## What the task requires
The complete set of records should be given again verbatim.

Start of Task inputs

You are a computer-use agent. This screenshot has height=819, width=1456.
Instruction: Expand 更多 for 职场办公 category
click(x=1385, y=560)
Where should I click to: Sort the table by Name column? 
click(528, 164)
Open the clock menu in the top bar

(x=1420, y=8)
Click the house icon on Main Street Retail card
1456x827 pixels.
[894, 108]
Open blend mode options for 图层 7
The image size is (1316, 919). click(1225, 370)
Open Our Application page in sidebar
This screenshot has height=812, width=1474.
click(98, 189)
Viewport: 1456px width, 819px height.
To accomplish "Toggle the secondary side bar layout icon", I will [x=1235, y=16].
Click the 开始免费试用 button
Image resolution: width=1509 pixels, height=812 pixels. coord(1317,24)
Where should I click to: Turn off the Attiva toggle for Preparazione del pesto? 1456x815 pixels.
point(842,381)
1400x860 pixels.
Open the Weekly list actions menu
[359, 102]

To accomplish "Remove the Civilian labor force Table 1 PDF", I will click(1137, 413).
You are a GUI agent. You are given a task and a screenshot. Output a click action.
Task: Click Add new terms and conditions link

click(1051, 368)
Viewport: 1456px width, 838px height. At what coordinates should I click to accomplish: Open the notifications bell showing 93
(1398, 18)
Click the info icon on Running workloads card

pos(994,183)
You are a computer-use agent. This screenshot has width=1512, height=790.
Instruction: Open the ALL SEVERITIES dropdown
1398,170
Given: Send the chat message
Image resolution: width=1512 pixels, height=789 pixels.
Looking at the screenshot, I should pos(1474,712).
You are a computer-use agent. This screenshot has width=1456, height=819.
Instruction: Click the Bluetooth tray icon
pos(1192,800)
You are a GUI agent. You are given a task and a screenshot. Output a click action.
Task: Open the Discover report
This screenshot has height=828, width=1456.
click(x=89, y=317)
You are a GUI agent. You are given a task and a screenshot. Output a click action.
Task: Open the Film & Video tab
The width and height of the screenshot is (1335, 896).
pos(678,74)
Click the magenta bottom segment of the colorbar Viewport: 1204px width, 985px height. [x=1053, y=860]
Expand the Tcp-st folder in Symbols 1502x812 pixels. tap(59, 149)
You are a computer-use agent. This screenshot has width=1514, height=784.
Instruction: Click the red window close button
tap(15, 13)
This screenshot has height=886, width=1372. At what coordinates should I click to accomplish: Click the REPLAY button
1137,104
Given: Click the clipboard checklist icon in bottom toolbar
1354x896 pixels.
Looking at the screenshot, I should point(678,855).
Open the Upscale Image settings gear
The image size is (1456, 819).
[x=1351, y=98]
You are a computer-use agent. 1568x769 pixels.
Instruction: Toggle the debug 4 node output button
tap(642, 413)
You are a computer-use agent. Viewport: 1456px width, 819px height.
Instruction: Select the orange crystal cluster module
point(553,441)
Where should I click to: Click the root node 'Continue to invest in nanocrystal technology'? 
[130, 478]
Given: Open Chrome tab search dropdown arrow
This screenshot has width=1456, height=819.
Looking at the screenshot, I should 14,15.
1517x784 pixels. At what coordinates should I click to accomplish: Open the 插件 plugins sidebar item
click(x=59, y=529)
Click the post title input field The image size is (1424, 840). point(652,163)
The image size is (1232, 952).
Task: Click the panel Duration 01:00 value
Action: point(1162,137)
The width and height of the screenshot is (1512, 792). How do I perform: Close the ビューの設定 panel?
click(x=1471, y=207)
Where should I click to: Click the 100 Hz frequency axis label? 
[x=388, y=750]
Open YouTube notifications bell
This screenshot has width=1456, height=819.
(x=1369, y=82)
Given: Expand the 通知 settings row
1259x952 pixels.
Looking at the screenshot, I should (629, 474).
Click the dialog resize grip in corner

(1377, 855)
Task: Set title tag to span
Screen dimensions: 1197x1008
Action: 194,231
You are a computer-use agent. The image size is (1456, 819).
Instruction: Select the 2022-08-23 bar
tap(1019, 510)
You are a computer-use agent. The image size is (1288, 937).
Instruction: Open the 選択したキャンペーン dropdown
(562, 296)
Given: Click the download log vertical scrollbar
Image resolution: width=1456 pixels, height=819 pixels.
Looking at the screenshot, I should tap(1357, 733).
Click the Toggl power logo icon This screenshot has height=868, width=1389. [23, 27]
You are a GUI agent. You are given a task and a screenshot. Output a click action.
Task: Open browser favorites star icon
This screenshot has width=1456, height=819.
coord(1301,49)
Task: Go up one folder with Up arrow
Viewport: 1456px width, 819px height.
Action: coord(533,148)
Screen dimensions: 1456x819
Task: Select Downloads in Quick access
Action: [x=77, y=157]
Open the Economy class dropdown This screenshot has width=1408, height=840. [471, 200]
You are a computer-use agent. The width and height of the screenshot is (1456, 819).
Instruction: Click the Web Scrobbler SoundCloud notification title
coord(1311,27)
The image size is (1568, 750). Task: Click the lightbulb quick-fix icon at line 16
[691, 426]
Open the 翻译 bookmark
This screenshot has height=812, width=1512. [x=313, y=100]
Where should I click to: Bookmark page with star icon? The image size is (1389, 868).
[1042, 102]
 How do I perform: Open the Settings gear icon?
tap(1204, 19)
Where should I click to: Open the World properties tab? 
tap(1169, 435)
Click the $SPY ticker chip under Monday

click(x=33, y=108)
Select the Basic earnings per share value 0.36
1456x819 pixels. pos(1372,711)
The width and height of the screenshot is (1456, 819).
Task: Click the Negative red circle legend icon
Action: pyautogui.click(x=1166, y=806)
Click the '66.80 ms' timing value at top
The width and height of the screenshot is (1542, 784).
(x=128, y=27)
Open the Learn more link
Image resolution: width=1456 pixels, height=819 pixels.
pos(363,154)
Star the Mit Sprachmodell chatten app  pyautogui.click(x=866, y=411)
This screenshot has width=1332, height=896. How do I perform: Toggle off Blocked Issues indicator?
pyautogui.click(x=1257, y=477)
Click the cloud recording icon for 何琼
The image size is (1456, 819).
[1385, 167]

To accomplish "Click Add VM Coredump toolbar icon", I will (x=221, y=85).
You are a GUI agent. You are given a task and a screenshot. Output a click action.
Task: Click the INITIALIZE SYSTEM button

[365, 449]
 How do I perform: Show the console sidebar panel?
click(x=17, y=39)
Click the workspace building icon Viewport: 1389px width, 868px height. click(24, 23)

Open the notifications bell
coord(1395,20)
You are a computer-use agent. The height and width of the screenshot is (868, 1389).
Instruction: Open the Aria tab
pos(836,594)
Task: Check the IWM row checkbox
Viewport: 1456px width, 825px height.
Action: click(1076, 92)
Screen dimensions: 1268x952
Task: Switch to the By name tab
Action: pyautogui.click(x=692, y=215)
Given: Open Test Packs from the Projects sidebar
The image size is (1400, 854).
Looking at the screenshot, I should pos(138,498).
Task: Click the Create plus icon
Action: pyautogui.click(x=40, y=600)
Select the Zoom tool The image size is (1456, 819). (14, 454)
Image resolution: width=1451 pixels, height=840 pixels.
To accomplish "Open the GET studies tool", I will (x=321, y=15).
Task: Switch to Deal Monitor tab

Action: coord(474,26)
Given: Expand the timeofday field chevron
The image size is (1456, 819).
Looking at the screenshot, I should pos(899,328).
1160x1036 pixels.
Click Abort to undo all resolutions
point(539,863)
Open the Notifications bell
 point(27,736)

End of Task inputs

## Output below
You are a computer-use agent. This screenshot has height=819, width=1456.
Instruction: Expand 更多 for 职场办公 category
click(x=1385, y=560)
Where should I click to: Sort the table by Name column? 
click(528, 164)
Open the clock menu in the top bar

(x=1420, y=8)
Click the house icon on Main Street Retail card
1456x827 pixels.
[894, 108]
Open blend mode options for 图层 7
The image size is (1316, 919). click(1225, 370)
Open Our Application page in sidebar
This screenshot has height=812, width=1474.
click(98, 189)
Viewport: 1456px width, 819px height.
To accomplish "Toggle the secondary side bar layout icon", I will [x=1235, y=16].
Click the 开始免费试用 button
Image resolution: width=1509 pixels, height=812 pixels. coord(1317,24)
Where should I click to: Turn off the Attiva toggle for Preparazione del pesto? 1456x815 pixels.
point(842,381)
1400x860 pixels.
Open the Weekly list actions menu
[359, 102]

To accomplish "Remove the Civilian labor force Table 1 PDF", I will click(1137, 413).
You are a GUI agent. You are given a task and a screenshot. Output a click action.
Task: Click Add new terms and conditions link

click(1051, 368)
Viewport: 1456px width, 838px height. At what coordinates should I click to accomplish: Open the notifications bell showing 93
(1398, 18)
Click the info icon on Running workloads card

pos(994,183)
You are a computer-use agent. This screenshot has width=1512, height=790.
Instruction: Open the ALL SEVERITIES dropdown
1398,170
Given: Send the chat message
Image resolution: width=1512 pixels, height=789 pixels.
Looking at the screenshot, I should pos(1474,712).
You are a computer-use agent. This screenshot has width=1456, height=819.
Instruction: Click the Bluetooth tray icon
pos(1192,800)
You are a GUI agent. You are given a task and a screenshot. Output a click action.
Task: Open the Discover report
This screenshot has height=828, width=1456.
click(x=89, y=317)
You are a GUI agent. You are given a task and a screenshot. Output a click action.
Task: Open the Film & Video tab
The width and height of the screenshot is (1335, 896).
pos(678,74)
Click the magenta bottom segment of the colorbar Viewport: 1204px width, 985px height. [x=1053, y=860]
Expand the Tcp-st folder in Symbols 1502x812 pixels. tap(59, 149)
You are a computer-use agent. This screenshot has width=1514, height=784.
Instruction: Click the red window close button
tap(15, 13)
This screenshot has height=886, width=1372. At what coordinates should I click to accomplish: Click the REPLAY button
1137,104
Given: Click the clipboard checklist icon in bottom toolbar
1354x896 pixels.
Looking at the screenshot, I should point(678,855).
Open the Upscale Image settings gear
The image size is (1456, 819).
[x=1351, y=98]
You are a computer-use agent. 1568x769 pixels.
Instruction: Toggle the debug 4 node output button
tap(642, 413)
You are a computer-use agent. Viewport: 1456px width, 819px height.
Instruction: Select the orange crystal cluster module
point(553,441)
Where should I click to: Click the root node 'Continue to invest in nanocrystal technology'? 
[130, 478]
Given: Open Chrome tab search dropdown arrow
This screenshot has width=1456, height=819.
Looking at the screenshot, I should 14,15.
1517x784 pixels. At what coordinates should I click to accomplish: Open the 插件 plugins sidebar item
click(x=59, y=529)
Click the post title input field The image size is (1424, 840). point(652,163)
The image size is (1232, 952).
Task: Click the panel Duration 01:00 value
Action: point(1162,137)
The width and height of the screenshot is (1512, 792). How do I perform: Close the ビューの設定 panel?
click(x=1471, y=207)
Where should I click to: Click the 100 Hz frequency axis label? 
[x=388, y=750]
Open YouTube notifications bell
This screenshot has width=1456, height=819.
(x=1369, y=82)
Given: Expand the 通知 settings row
1259x952 pixels.
Looking at the screenshot, I should (629, 474).
Click the dialog resize grip in corner

(1377, 855)
Task: Set title tag to span
Screen dimensions: 1197x1008
Action: 194,231
You are a computer-use agent. The image size is (1456, 819).
Instruction: Select the 2022-08-23 bar
tap(1019, 510)
You are a computer-use agent. The image size is (1288, 937).
Instruction: Open the 選択したキャンペーン dropdown
(562, 296)
Given: Click the download log vertical scrollbar
Image resolution: width=1456 pixels, height=819 pixels.
Looking at the screenshot, I should tap(1357, 733).
Click the Toggl power logo icon This screenshot has height=868, width=1389. [23, 27]
You are a GUI agent. You are given a task and a screenshot. Output a click action.
Task: Open browser favorites star icon
This screenshot has width=1456, height=819.
coord(1301,49)
Task: Go up one folder with Up arrow
Viewport: 1456px width, 819px height.
Action: coord(533,148)
Screen dimensions: 1456x819
Task: Select Downloads in Quick access
Action: [x=77, y=157]
Open the Economy class dropdown This screenshot has width=1408, height=840. [471, 200]
You are a computer-use agent. The width and height of the screenshot is (1456, 819).
Instruction: Click the Web Scrobbler SoundCloud notification title
coord(1311,27)
The image size is (1568, 750). Task: Click the lightbulb quick-fix icon at line 16
[691, 426]
Open the 翻译 bookmark
This screenshot has height=812, width=1512. [x=313, y=100]
Where should I click to: Bookmark page with star icon? The image size is (1389, 868).
[1042, 102]
 How do I perform: Open the Settings gear icon?
tap(1204, 19)
Where should I click to: Open the World properties tab? 
tap(1169, 435)
Click the $SPY ticker chip under Monday

click(x=33, y=108)
Select the Basic earnings per share value 0.36
1456x819 pixels. pos(1372,711)
The width and height of the screenshot is (1456, 819).
Task: Click the Negative red circle legend icon
Action: pyautogui.click(x=1166, y=806)
Click the '66.80 ms' timing value at top
The width and height of the screenshot is (1542, 784).
(x=128, y=27)
Open the Learn more link
Image resolution: width=1456 pixels, height=819 pixels.
pos(363,154)
Star the Mit Sprachmodell chatten app  pyautogui.click(x=866, y=411)
This screenshot has width=1332, height=896. How do I perform: Toggle off Blocked Issues indicator?
pyautogui.click(x=1257, y=477)
Click the cloud recording icon for 何琼
The image size is (1456, 819).
[1385, 167]

To accomplish "Click Add VM Coredump toolbar icon", I will (x=221, y=85).
You are a GUI agent. You are given a task and a screenshot. Output a click action.
Task: Click the INITIALIZE SYSTEM button

[365, 449]
 How do I perform: Show the console sidebar panel?
click(x=17, y=39)
Click the workspace building icon Viewport: 1389px width, 868px height. click(24, 23)

Open the notifications bell
coord(1395,20)
You are a computer-use agent. The height and width of the screenshot is (868, 1389).
Instruction: Open the Aria tab
pos(836,594)
Task: Check the IWM row checkbox
Viewport: 1456px width, 825px height.
Action: click(1076, 92)
Screen dimensions: 1268x952
Task: Switch to the By name tab
Action: pyautogui.click(x=692, y=215)
Given: Open Test Packs from the Projects sidebar
The image size is (1400, 854).
Looking at the screenshot, I should pos(138,498).
Task: Click the Create plus icon
Action: pyautogui.click(x=40, y=600)
Select the Zoom tool The image size is (1456, 819). (14, 454)
Image resolution: width=1451 pixels, height=840 pixels.
To accomplish "Open the GET studies tool", I will (x=321, y=15).
Task: Switch to Deal Monitor tab

Action: coord(474,26)
Given: Expand the timeofday field chevron
The image size is (1456, 819).
Looking at the screenshot, I should pos(899,328).
1160x1036 pixels.
Click Abort to undo all resolutions
point(539,863)
Open the Notifications bell
 point(27,736)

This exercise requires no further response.